Quantification of ossification and disease severity

Plain X-ray (DRX-Nova, Carestream Health), 1.5 Tesla magnetic resonance (MAGNETOM Aera, Siemens Healthineers), and 64-detector row CT (Sensation 64, Siemens) images were obtained from the 905th Hospital of PLA Navy. To quantify the ossification of patients and mice, we used the ossification index (OS index) and the Occupancy Ratio of the spinal canal. In short, the OS index was used to determine the total segments of disks and vertebral bodies involved in ossification. The Occupancy Ratio of the spinal canal was used to assess the maximal ossification thickness to the diameter of the spinal canal on the sagittal section. This study used a modified Japanese Orthopaedic Association (mJOA) scale to evaluate the disease severity of OPLL patients from 3 dimensions: motor dysfunction, sensory impairment, and bladder dysfunction symptoms. The neck disability index (NDI) was used to evaluate disease severity from the perspective of daily living disability resulting from cervical symptoms, primarily pain.

Ligament cell transfection

Ligament cells were seeded in 6-well plates, and the siRNAs or plasmids were transfected at 50% confluence.
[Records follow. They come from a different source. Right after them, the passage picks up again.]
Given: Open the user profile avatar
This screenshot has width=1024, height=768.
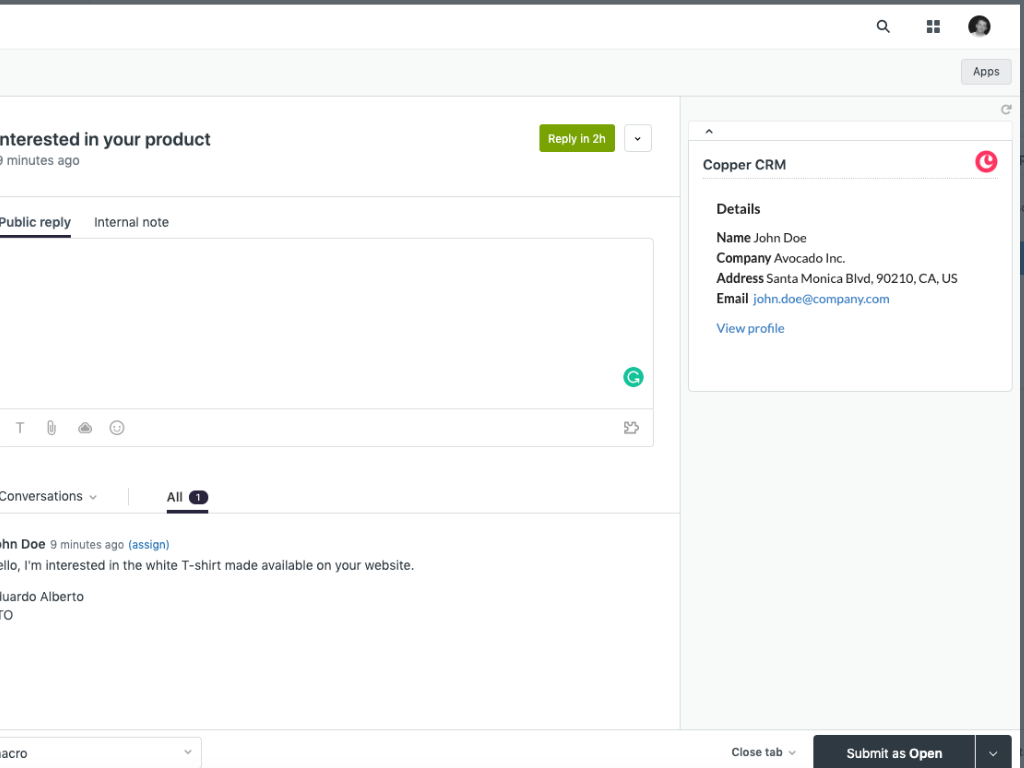Looking at the screenshot, I should pyautogui.click(x=979, y=27).
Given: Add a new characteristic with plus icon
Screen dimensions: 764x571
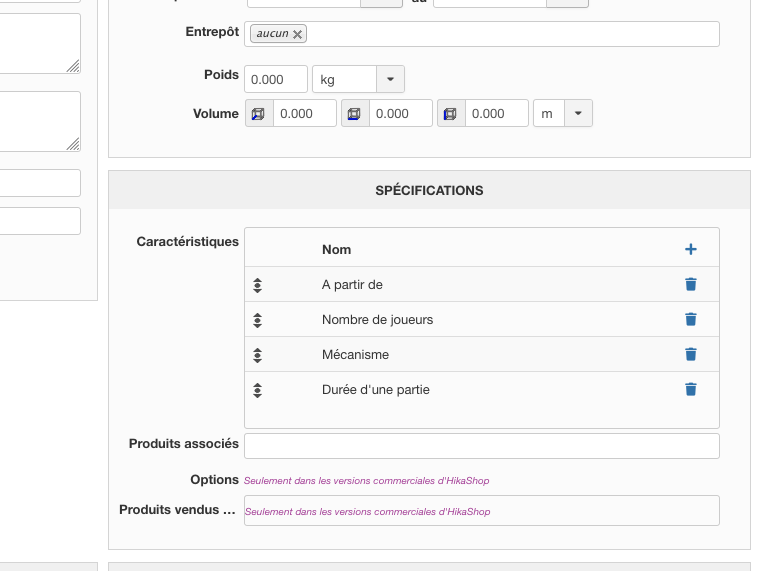Looking at the screenshot, I should pos(690,249).
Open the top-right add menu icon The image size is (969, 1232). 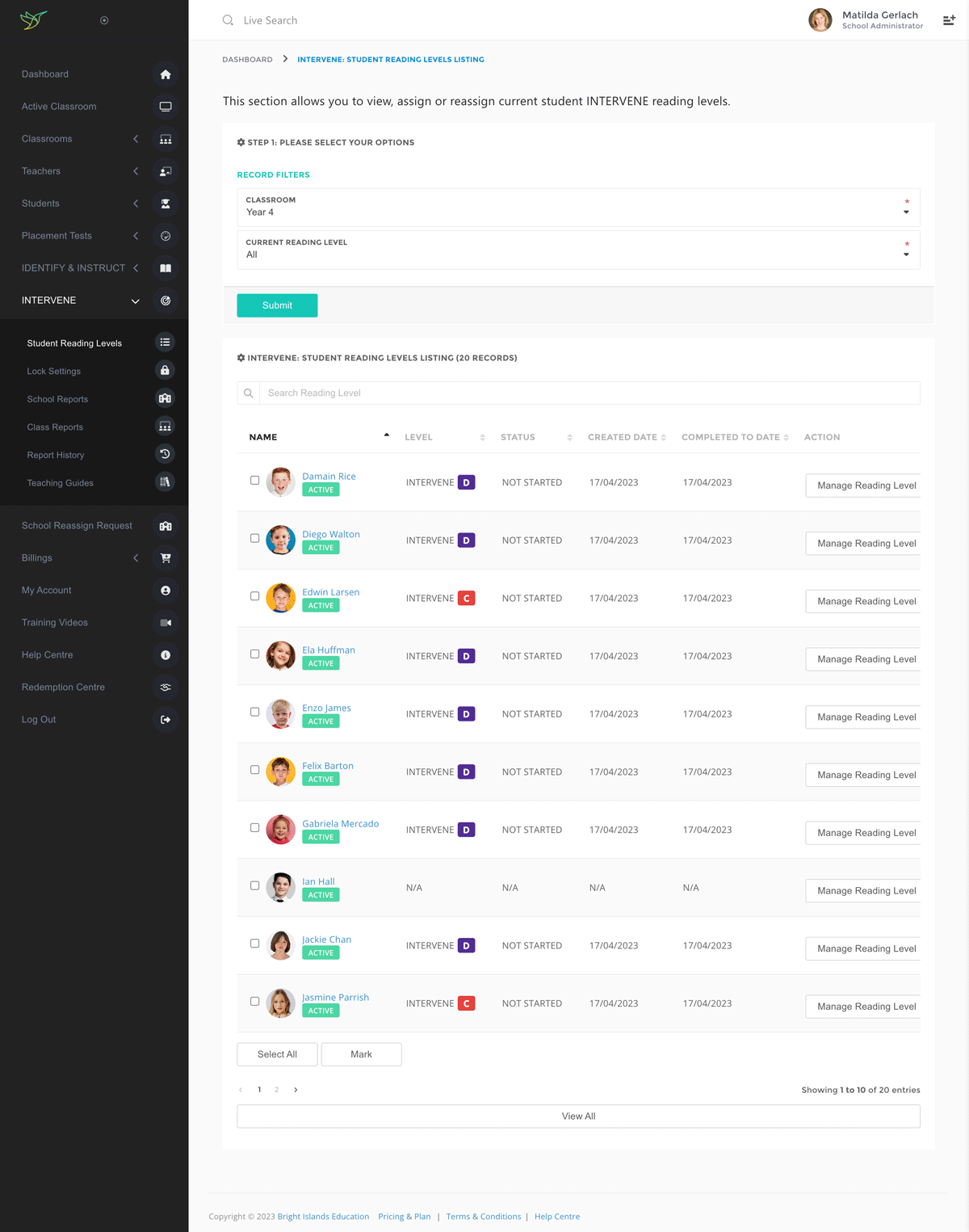(949, 20)
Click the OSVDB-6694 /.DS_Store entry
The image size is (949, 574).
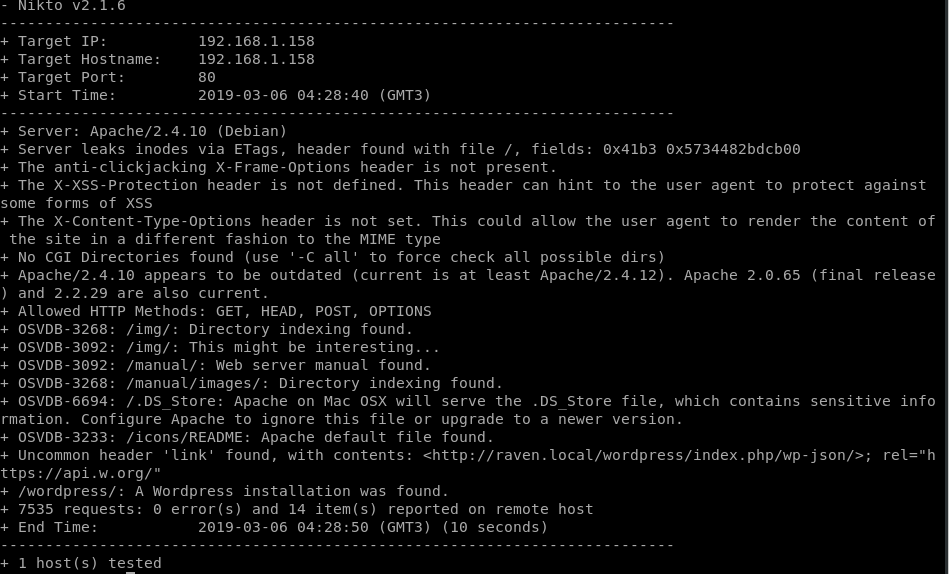468,410
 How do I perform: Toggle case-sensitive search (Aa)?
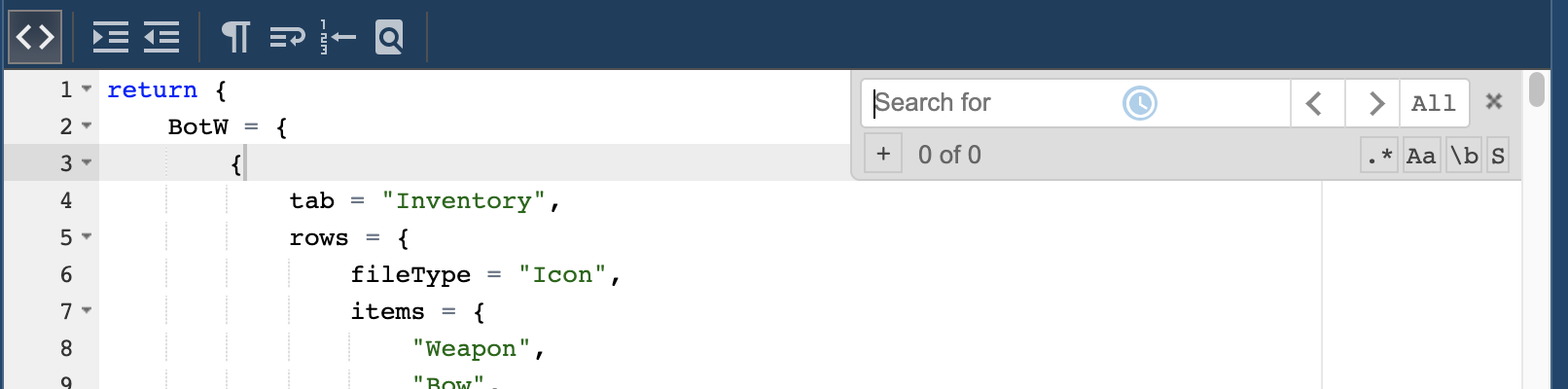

Briefly, 2 μg of plasmid or siRNA (50 nmol/L) was mixed with 200 μL of jetPRIME buffer for 10 s. Then, 4 μL of jetPRIME transfection reagent (Polyplus, Cat# 0000001105) was added according to the manufacturer’s recommendation. After vortex and incubation, the mixture was added to antibiotics-free medium, and then the transfection medium was replaced by a growth medium 5 h later. We checked the transfection efficiency or conducted the following experiments after 36 h. The siRNAs sequences in this study are listed in Table S8.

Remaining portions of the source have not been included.